■ **EXERCISE DIRECTIONS**
Return the data given below exactly as it appears.

■ **RECORD SET**
○ ○ ○ ○

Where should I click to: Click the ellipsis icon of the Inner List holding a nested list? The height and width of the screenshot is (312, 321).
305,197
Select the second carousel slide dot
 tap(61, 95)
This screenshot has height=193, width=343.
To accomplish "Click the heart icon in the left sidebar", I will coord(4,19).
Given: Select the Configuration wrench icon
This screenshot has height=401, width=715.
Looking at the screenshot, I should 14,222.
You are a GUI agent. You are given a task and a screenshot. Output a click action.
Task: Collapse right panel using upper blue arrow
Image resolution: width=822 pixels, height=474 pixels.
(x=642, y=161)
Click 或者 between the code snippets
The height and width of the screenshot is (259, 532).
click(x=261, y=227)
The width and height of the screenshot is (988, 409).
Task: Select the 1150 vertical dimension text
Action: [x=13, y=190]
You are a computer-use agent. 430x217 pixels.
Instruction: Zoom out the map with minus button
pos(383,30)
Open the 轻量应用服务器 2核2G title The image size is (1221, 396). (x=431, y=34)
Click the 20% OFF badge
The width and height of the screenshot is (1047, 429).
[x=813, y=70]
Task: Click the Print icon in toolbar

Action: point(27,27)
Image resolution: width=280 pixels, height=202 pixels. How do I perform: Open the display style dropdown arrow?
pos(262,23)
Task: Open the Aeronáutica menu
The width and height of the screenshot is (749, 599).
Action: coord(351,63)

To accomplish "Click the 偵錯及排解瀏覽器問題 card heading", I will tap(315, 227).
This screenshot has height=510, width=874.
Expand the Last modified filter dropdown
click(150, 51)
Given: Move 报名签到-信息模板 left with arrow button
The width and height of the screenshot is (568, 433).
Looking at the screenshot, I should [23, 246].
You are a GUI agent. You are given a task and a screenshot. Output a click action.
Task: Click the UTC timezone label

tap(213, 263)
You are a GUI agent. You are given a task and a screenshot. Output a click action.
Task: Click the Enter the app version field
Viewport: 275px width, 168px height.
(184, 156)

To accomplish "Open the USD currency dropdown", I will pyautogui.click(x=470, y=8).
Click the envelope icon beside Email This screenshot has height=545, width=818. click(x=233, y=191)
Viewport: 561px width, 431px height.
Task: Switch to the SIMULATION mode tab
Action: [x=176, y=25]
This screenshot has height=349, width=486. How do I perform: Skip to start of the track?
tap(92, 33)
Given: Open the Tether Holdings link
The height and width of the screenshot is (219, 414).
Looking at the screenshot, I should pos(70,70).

○ ○ ○ ○

■ **TASK OUTPUT**
Where should I click to: Click the ellipsis icon of the Inner List holding a nested list? The height and width of the screenshot is (312, 321).
305,197
Select the second carousel slide dot
 tap(61, 95)
This screenshot has height=193, width=343.
To accomplish "Click the heart icon in the left sidebar", I will coord(4,19).
Given: Select the Configuration wrench icon
This screenshot has height=401, width=715.
Looking at the screenshot, I should 14,222.
You are a GUI agent. You are given a task and a screenshot. Output a click action.
Task: Collapse right panel using upper blue arrow
Image resolution: width=822 pixels, height=474 pixels.
(x=642, y=161)
Click 或者 between the code snippets
The height and width of the screenshot is (259, 532).
click(x=261, y=227)
The width and height of the screenshot is (988, 409).
Task: Select the 1150 vertical dimension text
Action: [x=13, y=190]
You are a computer-use agent. 430x217 pixels.
Instruction: Zoom out the map with minus button
pos(383,30)
Open the 轻量应用服务器 2核2G title The image size is (1221, 396). (x=431, y=34)
Click the 20% OFF badge
The width and height of the screenshot is (1047, 429).
[x=813, y=70]
Task: Click the Print icon in toolbar

Action: point(27,27)
Image resolution: width=280 pixels, height=202 pixels. How do I perform: Open the display style dropdown arrow?
pos(262,23)
Task: Open the Aeronáutica menu
The width and height of the screenshot is (749, 599).
Action: coord(351,63)

To accomplish "Click the 偵錯及排解瀏覽器問題 card heading", I will tap(315, 227).
This screenshot has height=510, width=874.
Expand the Last modified filter dropdown
click(150, 51)
Given: Move 报名签到-信息模板 left with arrow button
The width and height of the screenshot is (568, 433).
Looking at the screenshot, I should [23, 246].
You are a GUI agent. You are given a task and a screenshot. Output a click action.
Task: Click the UTC timezone label

tap(213, 263)
You are a GUI agent. You are given a task and a screenshot. Output a click action.
Task: Click the Enter the app version field
Viewport: 275px width, 168px height.
(184, 156)

To accomplish "Open the USD currency dropdown", I will pyautogui.click(x=470, y=8).
Click the envelope icon beside Email This screenshot has height=545, width=818. click(x=233, y=191)
Viewport: 561px width, 431px height.
Task: Switch to the SIMULATION mode tab
Action: [x=176, y=25]
This screenshot has height=349, width=486. How do I perform: Skip to start of the track?
tap(92, 33)
Given: Open the Tether Holdings link
The height and width of the screenshot is (219, 414).
Looking at the screenshot, I should pos(70,70).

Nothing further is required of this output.